• [Task requirements]: Find the line with "Task: Select the Category Classifier node" in the records below. Copy it and every line after it, up to and including the line with "Task: Click the 购买 purchase button".

• [Excerpted records]:
================

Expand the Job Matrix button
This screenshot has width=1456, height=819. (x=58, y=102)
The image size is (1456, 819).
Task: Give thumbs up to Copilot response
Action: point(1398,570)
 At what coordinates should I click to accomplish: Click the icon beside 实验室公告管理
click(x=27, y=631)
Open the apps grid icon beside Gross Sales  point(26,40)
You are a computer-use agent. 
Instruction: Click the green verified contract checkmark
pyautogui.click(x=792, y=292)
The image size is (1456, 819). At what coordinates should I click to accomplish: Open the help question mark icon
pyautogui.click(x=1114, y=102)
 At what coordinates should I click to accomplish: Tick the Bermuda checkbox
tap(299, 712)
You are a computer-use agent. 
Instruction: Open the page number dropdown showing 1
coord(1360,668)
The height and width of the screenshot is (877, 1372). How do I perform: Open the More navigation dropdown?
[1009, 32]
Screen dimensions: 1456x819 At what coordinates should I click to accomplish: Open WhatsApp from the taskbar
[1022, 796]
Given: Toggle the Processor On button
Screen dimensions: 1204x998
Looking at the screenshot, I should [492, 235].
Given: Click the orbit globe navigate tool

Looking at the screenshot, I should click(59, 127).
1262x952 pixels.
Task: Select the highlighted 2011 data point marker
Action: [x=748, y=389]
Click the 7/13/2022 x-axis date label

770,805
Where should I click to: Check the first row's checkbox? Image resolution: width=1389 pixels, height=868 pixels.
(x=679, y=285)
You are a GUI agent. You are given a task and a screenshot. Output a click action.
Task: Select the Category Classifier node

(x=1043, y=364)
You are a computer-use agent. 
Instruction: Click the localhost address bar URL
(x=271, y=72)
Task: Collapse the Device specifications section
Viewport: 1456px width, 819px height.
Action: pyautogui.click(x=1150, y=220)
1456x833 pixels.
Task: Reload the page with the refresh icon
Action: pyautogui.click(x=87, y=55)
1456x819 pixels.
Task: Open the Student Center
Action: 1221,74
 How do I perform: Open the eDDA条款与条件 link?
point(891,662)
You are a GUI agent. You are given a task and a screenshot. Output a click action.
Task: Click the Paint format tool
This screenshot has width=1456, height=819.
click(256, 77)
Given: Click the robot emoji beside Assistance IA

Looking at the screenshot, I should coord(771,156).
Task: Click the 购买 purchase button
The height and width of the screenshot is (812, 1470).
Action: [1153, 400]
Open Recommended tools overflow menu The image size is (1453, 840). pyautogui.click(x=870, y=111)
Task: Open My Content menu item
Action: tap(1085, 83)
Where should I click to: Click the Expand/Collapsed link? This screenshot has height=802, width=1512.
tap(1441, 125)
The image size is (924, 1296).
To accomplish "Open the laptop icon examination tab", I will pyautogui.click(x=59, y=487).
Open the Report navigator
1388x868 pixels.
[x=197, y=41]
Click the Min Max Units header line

================

• [Solution]:
Task: Select the Category Classifier node

(x=1043, y=364)
You are a computer-use agent. 
Instruction: Click the localhost address bar URL
(x=271, y=72)
Task: Collapse the Device specifications section
Viewport: 1456px width, 819px height.
Action: pyautogui.click(x=1150, y=220)
1456x833 pixels.
Task: Reload the page with the refresh icon
Action: pyautogui.click(x=87, y=55)
1456x819 pixels.
Task: Open the Student Center
Action: 1221,74
 How do I perform: Open the eDDA条款与条件 link?
point(891,662)
You are a GUI agent. You are given a task and a screenshot. Output a click action.
Task: Click the Paint format tool
This screenshot has width=1456, height=819.
click(256, 77)
Given: Click the robot emoji beside Assistance IA

Looking at the screenshot, I should coord(771,156).
Task: Click the 购买 purchase button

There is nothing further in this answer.